— Task objective —
A word-for-word restatement of the whole listing is the expected answer.

— Data to use —
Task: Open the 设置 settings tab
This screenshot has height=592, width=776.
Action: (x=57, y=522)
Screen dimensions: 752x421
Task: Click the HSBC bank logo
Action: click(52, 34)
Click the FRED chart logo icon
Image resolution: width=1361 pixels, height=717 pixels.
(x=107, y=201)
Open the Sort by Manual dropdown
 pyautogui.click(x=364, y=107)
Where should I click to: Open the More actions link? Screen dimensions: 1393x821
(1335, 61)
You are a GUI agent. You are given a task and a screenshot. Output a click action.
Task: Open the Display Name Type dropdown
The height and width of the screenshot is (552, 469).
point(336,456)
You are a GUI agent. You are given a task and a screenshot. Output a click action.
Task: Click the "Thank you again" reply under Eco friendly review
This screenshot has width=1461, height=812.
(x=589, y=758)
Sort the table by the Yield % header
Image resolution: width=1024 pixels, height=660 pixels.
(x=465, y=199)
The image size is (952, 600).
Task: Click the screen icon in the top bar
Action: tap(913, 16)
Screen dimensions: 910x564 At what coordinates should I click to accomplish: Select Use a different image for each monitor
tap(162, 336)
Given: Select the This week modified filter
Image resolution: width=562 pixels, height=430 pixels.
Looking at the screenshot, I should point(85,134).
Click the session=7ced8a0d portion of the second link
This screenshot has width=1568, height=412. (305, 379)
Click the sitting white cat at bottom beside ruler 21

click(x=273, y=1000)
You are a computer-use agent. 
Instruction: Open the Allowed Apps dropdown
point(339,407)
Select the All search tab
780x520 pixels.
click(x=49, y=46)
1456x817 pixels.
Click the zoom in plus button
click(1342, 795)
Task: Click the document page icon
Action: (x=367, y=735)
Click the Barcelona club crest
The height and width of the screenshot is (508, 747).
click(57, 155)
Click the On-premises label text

— Written solution —
Task: Open the 设置 settings tab
This screenshot has height=592, width=776.
Action: (x=57, y=522)
Screen dimensions: 752x421
Task: Click the HSBC bank logo
Action: click(52, 34)
Click the FRED chart logo icon
Image resolution: width=1361 pixels, height=717 pixels.
(x=107, y=201)
Open the Sort by Manual dropdown
 pyautogui.click(x=364, y=107)
Where should I click to: Open the More actions link? Screen dimensions: 1393x821
(1335, 61)
You are a GUI agent. You are given a task and a screenshot. Output a click action.
Task: Open the Display Name Type dropdown
The height and width of the screenshot is (552, 469).
point(336,456)
You are a GUI agent. You are given a task and a screenshot. Output a click action.
Task: Click the "Thank you again" reply under Eco friendly review
This screenshot has width=1461, height=812.
(x=589, y=758)
Sort the table by the Yield % header
Image resolution: width=1024 pixels, height=660 pixels.
(x=465, y=199)
The image size is (952, 600).
Task: Click the screen icon in the top bar
Action: tap(913, 16)
Screen dimensions: 910x564 At what coordinates should I click to accomplish: Select Use a different image for each monitor
tap(162, 336)
Given: Select the This week modified filter
Image resolution: width=562 pixels, height=430 pixels.
Looking at the screenshot, I should point(85,134).
Click the session=7ced8a0d portion of the second link
This screenshot has width=1568, height=412. (305, 379)
Click the sitting white cat at bottom beside ruler 21

click(x=273, y=1000)
You are a computer-use agent. 
Instruction: Open the Allowed Apps dropdown
point(339,407)
Select the All search tab
780x520 pixels.
click(x=49, y=46)
1456x817 pixels.
Click the zoom in plus button
click(1342, 795)
Task: Click the document page icon
Action: (x=367, y=735)
Click the Barcelona club crest
The height and width of the screenshot is (508, 747).
click(57, 155)
Click the On-premises label text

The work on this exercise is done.